Yol boyunca aracın bir
sağından bir solundan bakarak, iç geçirdik.
Millet yaşıyor, biz ise sünüyoruz.
Ağaç yok, dağ yok, yeşillik yok, nehir, göl yok. Beton bloklarda, tabiattan
uzakta hayatımızı tüketiyoruz.
Luzern, Titlis ve Pilatus’un
haşmetinden sonra yorgun argın, birazda mahsun şehre tekrar döndük. Dilimizdeki
tek cümle ‘millet yaşıyor’.
Gerçi dönüp, İsviçre’lilere
sorsak, onlarda bir sürü şeyden şikayet edebilirler ama isterlerse seve seve
yer değiştirebilirim. Ankara becayiş isteyen bana ulaşsın.

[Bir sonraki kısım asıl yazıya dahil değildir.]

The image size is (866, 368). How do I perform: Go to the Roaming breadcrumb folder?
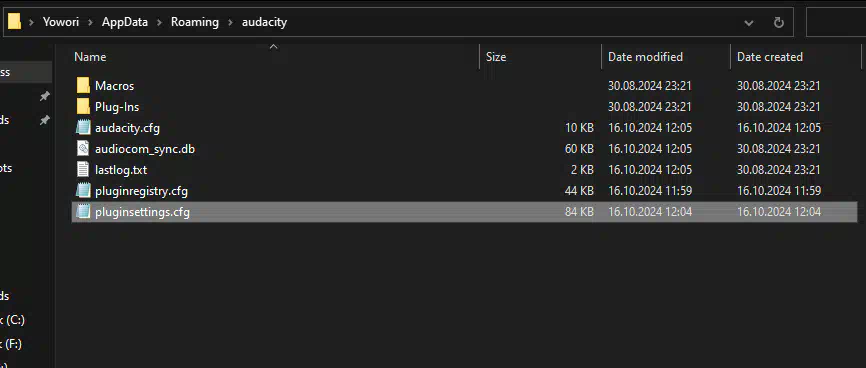pyautogui.click(x=194, y=23)
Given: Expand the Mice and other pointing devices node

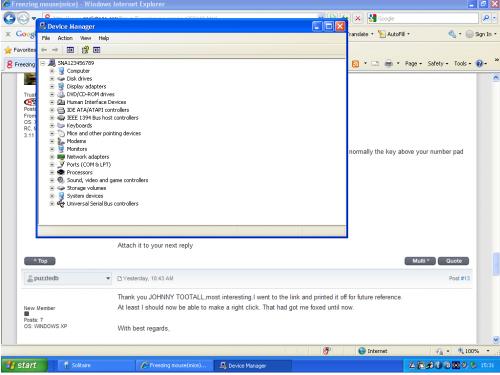Looking at the screenshot, I should [52, 133].
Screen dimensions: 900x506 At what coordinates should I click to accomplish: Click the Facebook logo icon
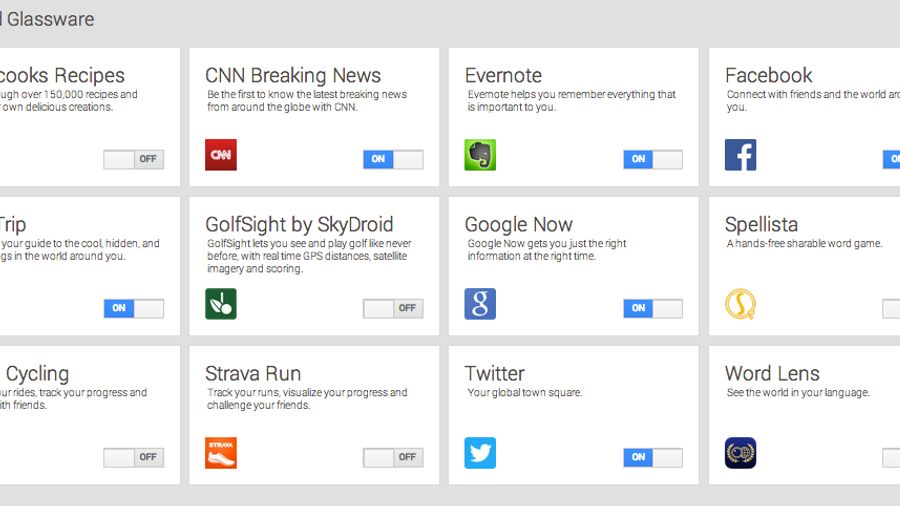(x=740, y=155)
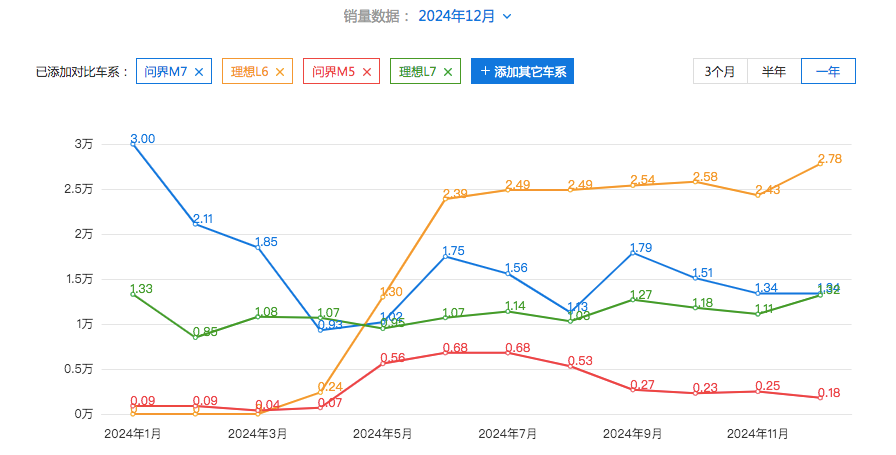Click the 2024年7月 x-axis label
Image resolution: width=896 pixels, height=455 pixels.
(507, 434)
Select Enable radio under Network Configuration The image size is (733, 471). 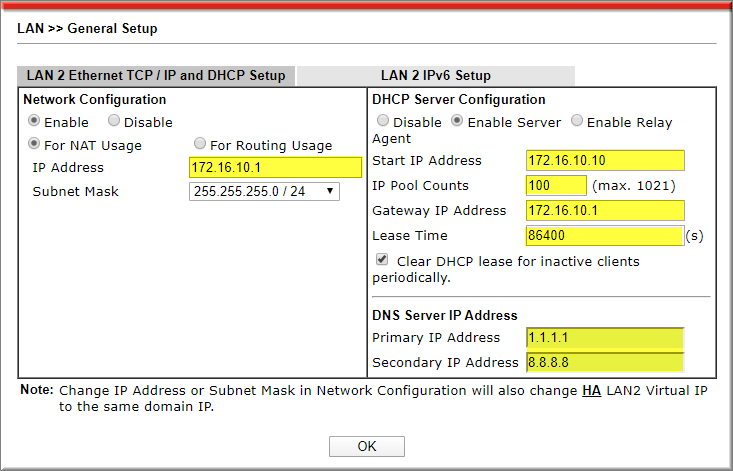pos(35,121)
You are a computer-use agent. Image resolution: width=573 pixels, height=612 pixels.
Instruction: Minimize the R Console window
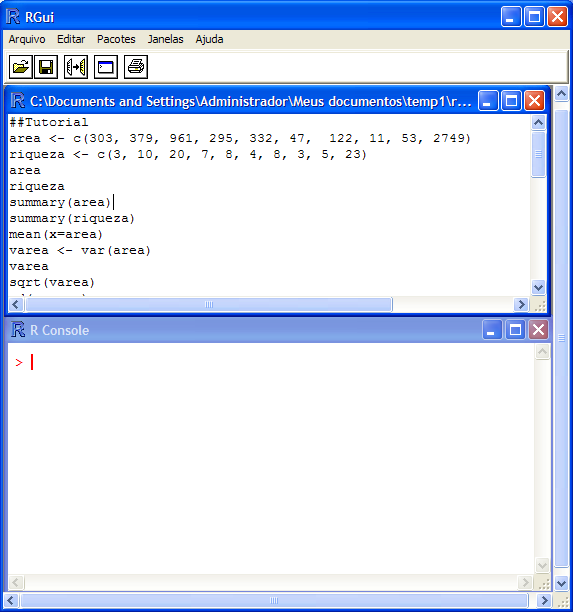coord(492,330)
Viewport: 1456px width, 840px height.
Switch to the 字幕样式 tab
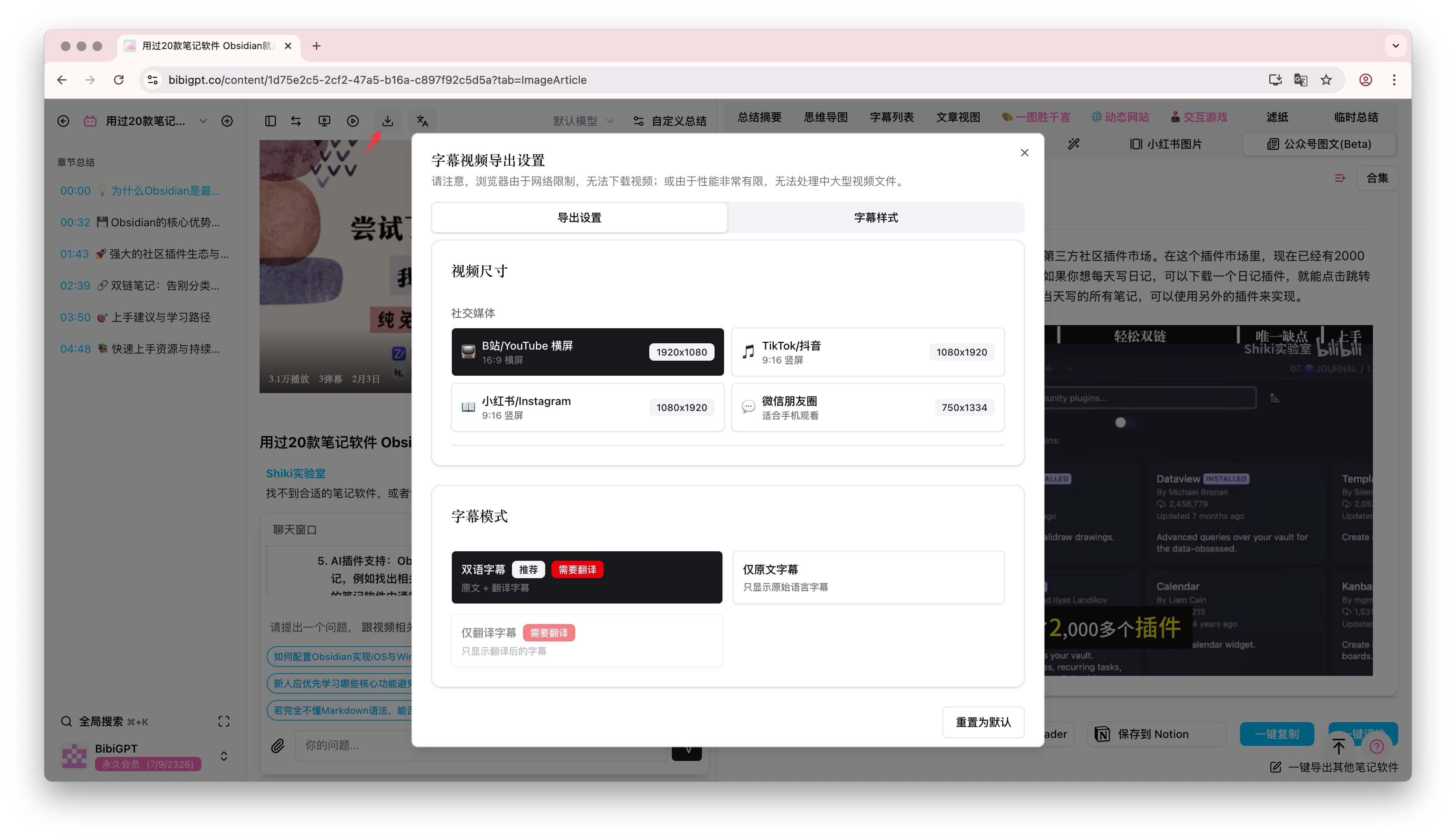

Evet seyahatimiz neredeyse bitmek üzere geldik 3. günümüze. Göl’de tekne turu.
En uzun turu seçtik. Tekne
turu dediğime bakmayın, bildiğiniz gemi. Göl boyunca çeşitli kantonlarda
duruyor, yolcu bırakıp, alıyor. Sonradan öğrendim ki, bir yerde inip, orayı
dolaştıktan sonra aynı biletle, bir başka gemiye binip, turu tekrar
tamamlayabiliyorsunuz.
Zümrüt yeşili, tertemiz bir
göl, her yer kartpostal tarzında. Hava çok sıcak, yolculuğumuzun bitiminde iki ton karardık.
Havanın sıcak olması ve
günlerden cumartesi olması sebebiyle, halk kendini göl kenarın atmış, yüzenler,
teknesiyle açılanlar, güneşlenenler ….
Neden İsviçre’de doğmadım
ki?
İsviçre’yi anlatmaya
kelimeler yetersiz kalıyor o yüzden fotoğraflarla anlatmak en güzeli.

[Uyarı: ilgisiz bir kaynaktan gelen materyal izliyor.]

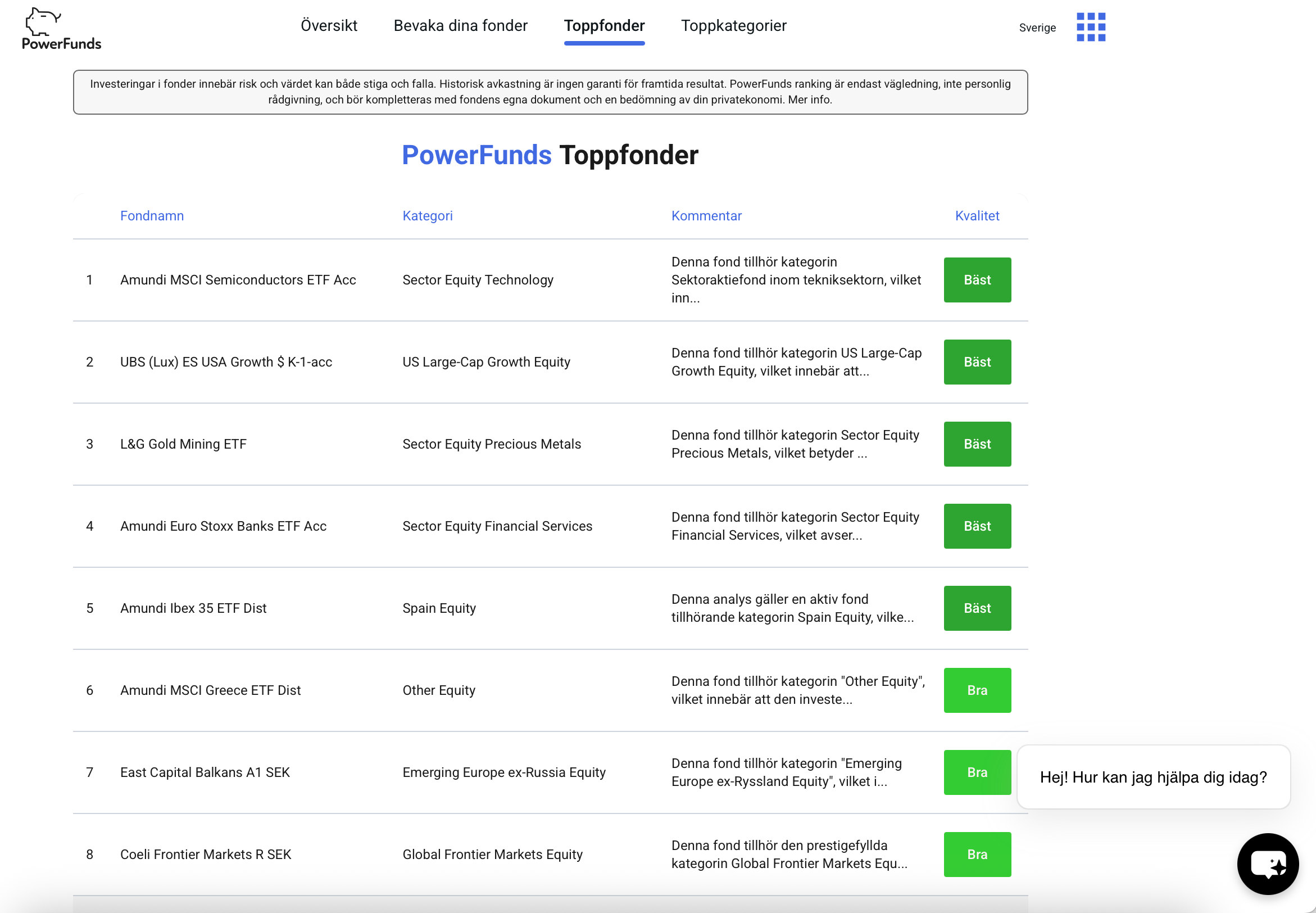This screenshot has width=1316, height=913.
Task: Click the Kvalitet column header
Action: click(977, 216)
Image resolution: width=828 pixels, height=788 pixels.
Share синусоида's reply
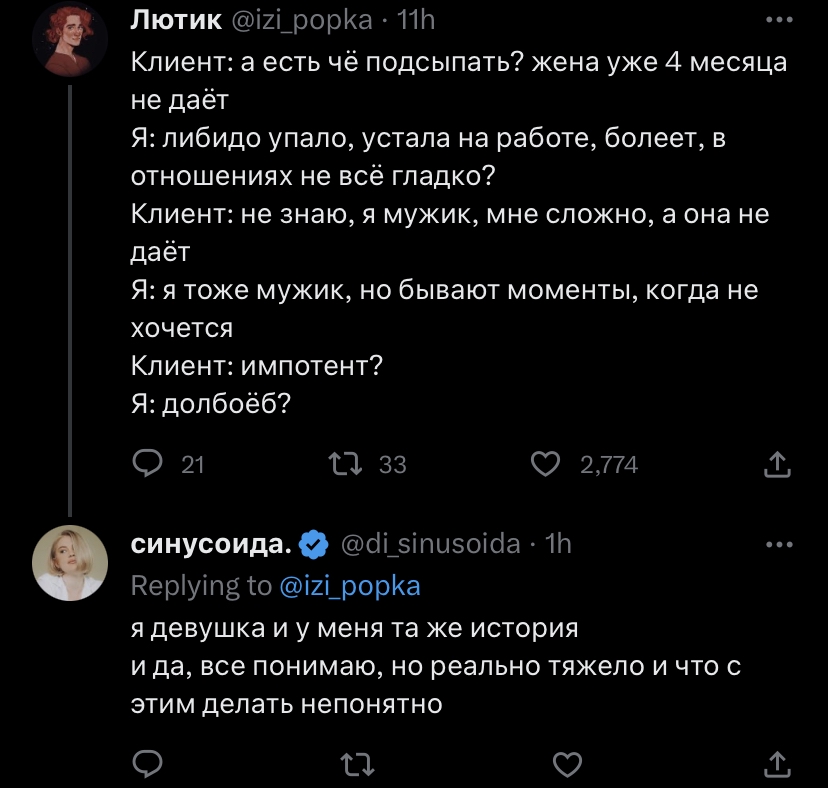(x=777, y=765)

Pazar, son günümüz; şehirde
gitmediğimiz birkaç yere daha uğradıktan sonra bizi getiren tren ile
havalimanına döndük.
Alışverişi çok seven birisi
olmama rağmen, fiyatların hayli pahalı olması sebebiyle sadece birkaç ufak şey
alabildik, o yüzden alışveriş için ideal bir yer değil, keza lokantalarda hayli
pahalı fakat her ülkede olduğu gibi uygun fiyatla yemek yeme koşullarına da
sahip. Markete gidin, her türlü sandviç, hazır yemek çeşitleri uygun fiyatla
reyonlarda bulabilirsiniz. Zaten, iş çıkışında çalışanların hepsi bu
marketlerden yiyeceğini alıp çıkıyor. Yanına birasını veya başka bir içeceğini
alıp, nehir/göl kenarında sessizce yiyip, evlerinin yolunu tutuyorlar.
İsviçre’yi gidilmesi gereken
yerler listenize ekleyebilirsiniz.
Bu
yazımın sonunda, İsviçre Büyükelçiliğinden 'oturma izniniz çıktı buyrun gelin' diye ararlar diye umuyorum. Ararlar değil mi?